So with the following in mind, “if a fulfilling run is part of the game, and especially if the time is not too important, the Naked Wrist can be a good option,” we met up on Saturday morning to start on an adventure that would turn out to be more than I even imagined.

Goal #1

With a start just before 6am, we set our sights on the summit of Mt. Baldy knowing it would be a warmup for the big climbs later in the day. Ben was immediately on my mind and would remain there throughout the day. Baldy is the shortest and steepest climb of the day but a good one. Never having done it before the time seemed to fly by and we were able to summit and get back to the car on Jess’ “warp speed” time projections.

Taking a moment to reflect at the summit

Stashing a memento of Ben’s unusual fashion sense at the summit

After getting back to the car we made a quick change and got on our way to San Gorgonio. As we were driving I did the math and was surprised to realize I had taken in exactly as many calories on the mountain as I would have if I had a watch and was keeping track of time. It looks like maybe my body does know what is best for it, another lesson from Ben.

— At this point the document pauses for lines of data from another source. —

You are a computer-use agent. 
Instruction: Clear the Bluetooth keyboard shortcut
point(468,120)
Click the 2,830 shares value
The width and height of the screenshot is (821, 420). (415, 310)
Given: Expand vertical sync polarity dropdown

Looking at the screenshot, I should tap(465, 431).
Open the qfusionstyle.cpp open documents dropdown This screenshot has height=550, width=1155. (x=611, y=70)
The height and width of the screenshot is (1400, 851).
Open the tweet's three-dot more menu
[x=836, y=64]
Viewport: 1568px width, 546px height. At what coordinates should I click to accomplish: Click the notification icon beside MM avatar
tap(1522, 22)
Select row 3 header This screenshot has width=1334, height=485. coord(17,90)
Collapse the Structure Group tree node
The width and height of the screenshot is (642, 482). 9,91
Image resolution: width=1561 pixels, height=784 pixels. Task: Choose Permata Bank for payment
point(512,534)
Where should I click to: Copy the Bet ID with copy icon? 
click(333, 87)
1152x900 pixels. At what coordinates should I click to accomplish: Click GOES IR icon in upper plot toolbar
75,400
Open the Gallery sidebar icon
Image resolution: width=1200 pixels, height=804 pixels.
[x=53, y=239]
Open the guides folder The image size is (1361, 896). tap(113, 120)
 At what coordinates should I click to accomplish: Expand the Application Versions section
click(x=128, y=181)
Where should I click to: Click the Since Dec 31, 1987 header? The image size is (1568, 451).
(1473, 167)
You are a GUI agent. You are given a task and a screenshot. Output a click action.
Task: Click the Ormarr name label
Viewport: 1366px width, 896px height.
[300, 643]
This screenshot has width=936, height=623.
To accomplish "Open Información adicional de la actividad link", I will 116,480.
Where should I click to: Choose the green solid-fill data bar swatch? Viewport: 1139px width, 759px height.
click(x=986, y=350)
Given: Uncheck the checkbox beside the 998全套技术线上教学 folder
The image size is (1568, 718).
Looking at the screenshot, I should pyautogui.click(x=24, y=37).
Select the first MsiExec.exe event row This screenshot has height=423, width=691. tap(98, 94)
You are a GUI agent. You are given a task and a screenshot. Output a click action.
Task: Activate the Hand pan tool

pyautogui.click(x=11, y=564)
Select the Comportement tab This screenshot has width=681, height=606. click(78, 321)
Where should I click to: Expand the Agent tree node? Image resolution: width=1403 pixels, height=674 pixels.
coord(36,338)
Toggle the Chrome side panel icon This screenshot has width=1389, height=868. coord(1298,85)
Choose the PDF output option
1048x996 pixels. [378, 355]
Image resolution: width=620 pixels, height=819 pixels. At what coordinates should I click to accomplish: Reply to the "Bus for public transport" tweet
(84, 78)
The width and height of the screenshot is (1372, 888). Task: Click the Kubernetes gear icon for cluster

By the time we got to the parking lot for Gorgonio it was already starting to get warm so we through on the layers of sunscreen, prepped the packs and hit the trail. Gorgonio is the longest of the three climbs but, despite a brutal steep switchback start to the trail, it’s incredible beautiful. The combination of the scenery, the ridiculous music accompaniment which would include Ace of Base, Carly Jepsen, Sir Mix-a-Lot among others, and the great company the mountain went surprisingly quickly. I hit a brief low point on the ascent which I recovered from quickly and again on the descent that a small piece of Dax’s beef jerky saved me from. Other than these two instances I really enjoyed this climb. Ben couldn’t have been more right, without a watch to worry about I was able to take in so much more of the beautiful nature I was surrounded by and enjoy the company I had out there. The final push to the summit was a long, exposed effort but it was completely worth it to just put my head down and charge to the top. The views from the top were amazing and I immediately understood why Ben thrived when he was in the mountains.

Final push to the summit

San Jacinto (peak #3) in the distance

After a long descent which featured all of us starting to battle a little bit with various stages of soreness, stomach issues, and fatigue, we made it to the cars to start the drive to Jacinto and our final climb of the day. We jumped in the car and less than a mile down the road Jess pulled over and we pulled in behind him. Expecting Carlyn was about to succumb to the stomach issues she was having Dax and I waited for the passenger door to open and see her leap out. It was Jess that stepped out of the car and headed in our direction and I immediately felt something was wrong, then he gave us the news that Ben and Gil’s bodies had been found on the mountain in Peru. I was speechless, it was like getting punched in the stomach while in a headlock. All the air was completely out of my body. Dax and I sat there silent for a while trying to process what Jess had just said. How the hell could Ben be gone? There has to be a mistake! He’s one of the strongest people I have ever met he can survive anything. He’s told me about things he’s done that I don’t even understand until I go home and look it up and realize just how amazing the accomplishment was. There is no way he won’t be joining us for the R2R2R run in the fall that he was organizing.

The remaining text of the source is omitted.